Technical enforcement would be nice, but it's a hard design problem and my point is that even with that, you still need the cultural aspect. Time and time again, we see that culture trumps technology for these kinds of things. In this case, the proof is in the pudding: in Julia there is no technical enforcement of consistency, but semantic meaning of generic functions is broadly respected and generic code works. It would be nice to add some kind of protocols that support enforcement, but it's (apparently) not necessary and it's a hard design problem.

> For example, the language does not let you overload + for a non-commutative operation

It does allow it? I'm not even sure how one would disallow non-commutative operations. How would you know if a definition is commutative?

[enriquto]

(Now I realize that you are one of the designers of Julia, I feel deeply honored by your answers. I really love your job with the language!)

> how one would disallow non-commutative operations. How would you know if a definition is commutative?

I don't think that this is possible without solving the halting problem. But in practice, you can do that by documenting this enforcement and making it unfeasible to overload a commutative operator with non-commutative code. For example, the callers of the overloaded commutative operator can and do assume commutativity to optimize compilation; as in, you fill a matrix with "f(i+j)" and it may only evaluate the upper-half of the matrix (this is even more interesting for the associative case). I think that Mathematica does a similar thing, I recall several symbols for operators to be overloaded assuming certain symmetries. As another example, in C++ you must overload "<" with something that is an order relation, otherwise the sort function fails. Being more fancy, a test option of the interpreter may run each call of the operator in a random order, etc.

Also, related to Mathematica, using juxtaposition for product is very natural to mathematicians. It is indeed hard point of friction when moving from Mathematica to Maple or Matlab.

[enriquto]

> make sure that you only add a method to a function if it does the "same thing"

But this only concerns when I'm writing the code myself. If I read some code and I see a few nested function calls, there's a combinatorial explosion of possible types that gives me vertigo.

> complex and rational numbers can be constructed using anything that has arithmetic defined.
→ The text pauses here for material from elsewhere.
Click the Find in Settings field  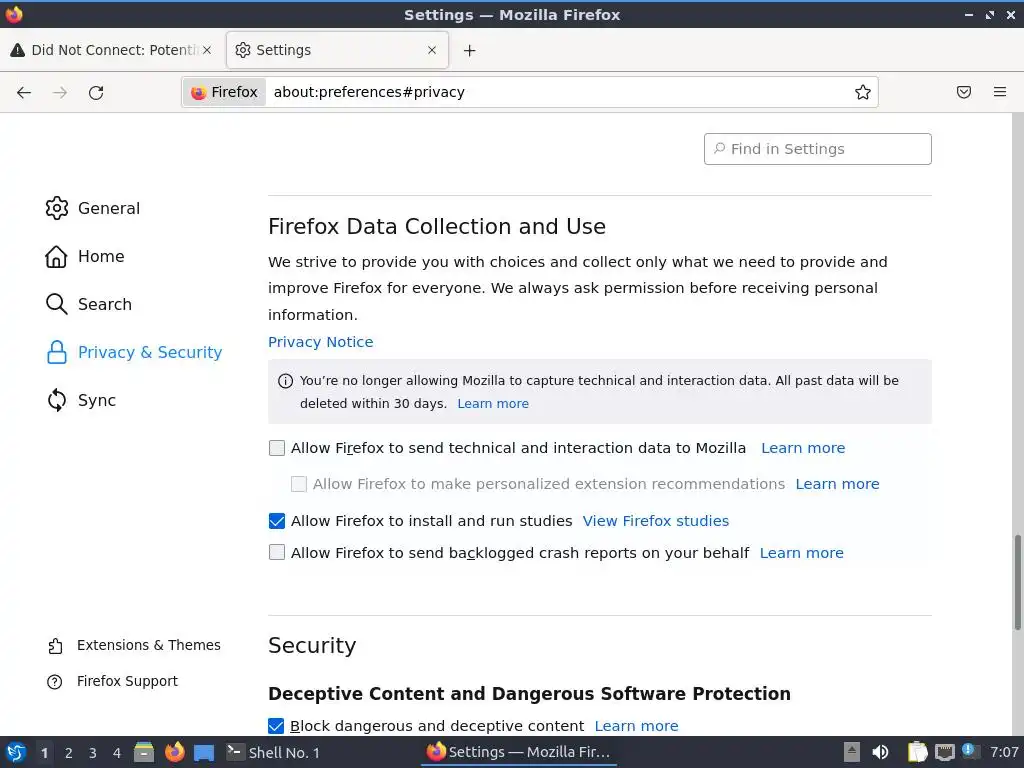(818, 149)
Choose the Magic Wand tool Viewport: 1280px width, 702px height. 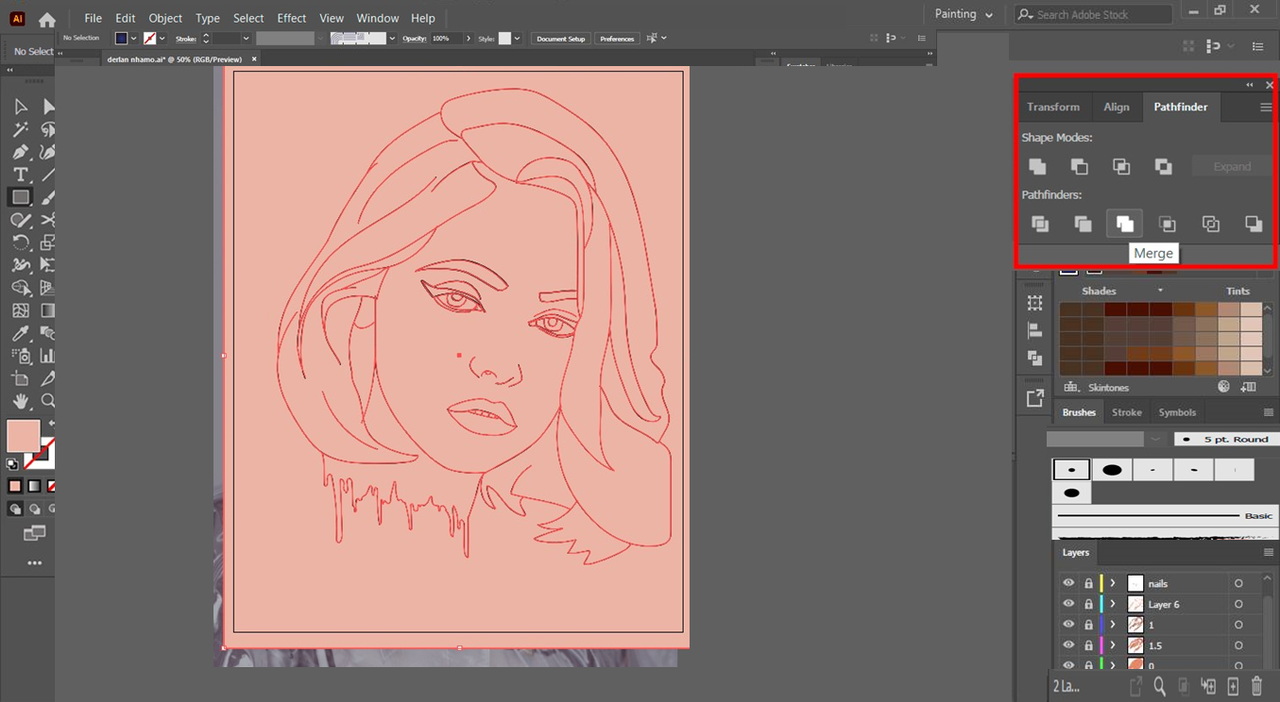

seriously? this does not seem right, it cannot be like that. If I build a complex number out of complex numbers, I expect a regular complex number, not a "doubly complex" number with complex coefficients, akin to a quaternion. Or do you? There is surely some hidden dirty magic to avoid that case.

[mbauman]

There's no hidden dirty magic, but you're right: Complex numbers require `Real` components and Rationals require `Integer` numerators and denominators. Both `Real` and `Integer` are simply abstract types in the numeric type tree, but you're free to make your own. You can see how this works directly in their docstrings — it's that type parameter in curly braces that defines it, and `<:` means subtype:

    help?> Complex
    search: Complex complex ComplexF64 ComplexF32 ComplexF16 completecases
    
      Complex{T<:Real} <: Number
    
      Complex number type with real and imaginary part of type T.

[oscardssmith]

One other really good example is BLAS. Since it is a C/Fortran library you have 26 different functions for matrix multiply depending on the type of matrix (and at least that many for matrix vector multiply). In Julia, you just have * which will do the right thing no matter what. In languages without multiple dispatch, any code that wants to do a matrix multiply will either have to be copied and pasted 25 times for each input type, or will have 50 lines of code to branch on the input type. Multiple dispatch makes all of that pain go away. You just use * and you get the most specific method available.